<横浜3-4ヤクルト>◇2日◇横浜

 首位ヤクルトは、小川淳司監督(54)が動いて踏みとどまった。最下位横浜相手の3連敗を何としても避けたかった試合で、合計9人の選手を1、2軍で入れ替えた上に打順を変更。7番に下げた田中浩康内野手(29)が期待に応える決勝打を放って連敗を2で止めた。今季の勝ち越しも決め、2位中日との2ゲーム差を守った。明日4日からは対中日4連戦を含む12連戦。最後の力を振り絞り、総力戦でゴールまで突っ走る。

 決勝打の田中は、ヒーローインタビューを終えると苦笑いを浮かべて言った。「監督の言うことって何でかよく当たるんですよね。チャンスで回ってくるぞ、ポイントゲットしてくれって言われてたんです。その通りになってよかった」。定位置の2番から、8月28日以来今季4度目となる7番での先発。そして2-2の6回2死二塁、本当に回ってきたチャンスで左前適時打を放った。ベンチの狙いを見事に結実させ、大きな勝利をもぎとった。

 前日も3安打で、調子を落としての降格ではない。むしろ期待を込めての7番起用だった。小川監督は「田中は高崎に相性がいいので、2番よりもあそこで使った方がいいと思った」と理由を明かした。この日の2安打を含めて通算26打数11安打、打率4割2分3厘という対高崎の好成績、そして状態の良さに着目。普段は犠打の名手として2番を務めるチャンスメーカーに、この日はポイントゲッターの役割を託した。

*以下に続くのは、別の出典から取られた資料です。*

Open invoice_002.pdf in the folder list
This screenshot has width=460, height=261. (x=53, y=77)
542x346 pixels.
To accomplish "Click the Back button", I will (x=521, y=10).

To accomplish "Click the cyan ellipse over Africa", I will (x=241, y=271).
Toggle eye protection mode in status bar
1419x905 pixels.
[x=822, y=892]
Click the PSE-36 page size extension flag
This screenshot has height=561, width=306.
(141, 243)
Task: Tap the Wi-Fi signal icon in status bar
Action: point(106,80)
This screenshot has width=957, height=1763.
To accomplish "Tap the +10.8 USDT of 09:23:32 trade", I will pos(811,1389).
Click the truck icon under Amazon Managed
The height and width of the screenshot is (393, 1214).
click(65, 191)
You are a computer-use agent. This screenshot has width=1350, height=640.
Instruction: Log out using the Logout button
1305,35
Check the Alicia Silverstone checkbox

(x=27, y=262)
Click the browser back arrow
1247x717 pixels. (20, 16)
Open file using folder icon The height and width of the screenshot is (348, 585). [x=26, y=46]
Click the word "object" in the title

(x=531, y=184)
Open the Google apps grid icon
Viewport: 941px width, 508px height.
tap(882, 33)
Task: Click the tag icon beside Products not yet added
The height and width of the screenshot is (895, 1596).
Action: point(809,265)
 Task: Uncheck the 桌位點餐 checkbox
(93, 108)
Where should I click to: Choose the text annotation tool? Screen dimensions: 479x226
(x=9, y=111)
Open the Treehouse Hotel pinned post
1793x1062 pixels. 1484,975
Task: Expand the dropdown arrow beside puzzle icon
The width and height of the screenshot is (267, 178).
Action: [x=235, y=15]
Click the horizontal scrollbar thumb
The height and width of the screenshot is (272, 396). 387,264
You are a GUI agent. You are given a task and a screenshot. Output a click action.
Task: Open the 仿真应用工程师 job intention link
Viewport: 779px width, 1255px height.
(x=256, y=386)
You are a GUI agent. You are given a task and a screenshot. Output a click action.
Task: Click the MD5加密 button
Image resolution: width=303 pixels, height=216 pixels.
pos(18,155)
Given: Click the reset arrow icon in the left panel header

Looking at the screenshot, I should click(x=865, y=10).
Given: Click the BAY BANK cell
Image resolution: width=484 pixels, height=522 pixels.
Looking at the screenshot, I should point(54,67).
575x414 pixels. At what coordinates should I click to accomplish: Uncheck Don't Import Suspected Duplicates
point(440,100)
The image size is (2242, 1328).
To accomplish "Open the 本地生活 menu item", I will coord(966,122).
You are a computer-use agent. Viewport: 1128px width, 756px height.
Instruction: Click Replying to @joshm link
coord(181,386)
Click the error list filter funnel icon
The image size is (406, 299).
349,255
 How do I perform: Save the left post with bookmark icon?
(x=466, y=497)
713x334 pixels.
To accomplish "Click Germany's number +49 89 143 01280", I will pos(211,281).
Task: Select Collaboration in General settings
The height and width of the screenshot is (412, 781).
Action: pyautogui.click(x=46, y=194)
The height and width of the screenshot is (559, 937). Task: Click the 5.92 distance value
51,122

 連敗を止めたのは必死のやりくりだった。この日は先発の山本斉や2番に入った福地ら5人を2軍から昇格させ、4人を登録抹消した。首位を走ってきた今季も不動のメンバーで悠々と他を圧倒してきたわけではない。時には青木を2番に入れ、全力疾走をしない選手は容赦なく外した。「クリーンアップがいつも打てるわけじゃない。そういう時は他のところで点を取らないと。それがチーム」という小川監督らが必死に頭を悩ませ、選手の状態をつぶさにチェックし、知恵を絞って勝利を積み重ねたことで今の首位がある。

 厳しい戦いはいよいよクライマックスに突入する。4日からはペナントレースの雌雄を決する12連戦。小川監督は中継ぎ陣に対し「毎日のように投げることになるかもしれない。12連投も覚悟してくれ。それぐらいの気持ちでやってくれ」とフル回転を命じた。「9月も10月も、やることは変わらない」という監督の言葉通り、小川ヤクルトは最後まで総力戦でゴールテープを目指していく。【大塚仁】【小川マジック】

 ◆休養

 ベテランの宮本、守備の負担が大きい捕手の相川には序盤から定期的に休養を与えた。救援投手にも配慮し、7月1日の広島6回戦(マツダ)では3連投の林昌勇に「準備しなくていい」と告げ、代役の押本がセーブを挙げた。

 ◆代走ズバリ

 7月7日、巨人10回戦(神宮)の11回2死満塁。打者青木のカウント2ボール1ストライクで一塁走者の相川に俊足の代走川本を送った。直後の4球目、青木が放った二塁横の打球で、好スタートを切った川本が二塁に滑り込み、間一髪封殺を免れた。その間に三塁走者が生還、サヨナラ勝ち。

 ◆畠山一塁固定

 畠山に苦手な左翼を守らせていたが、9月3日以降は一塁に固定。ホワイトセルを代打に専念させた。

 ◆毅然(きぜん)

 9月初旬の巨人3連戦で本塁打王のバレンティンを先発から外した。全力疾走やカバーを怠ったため。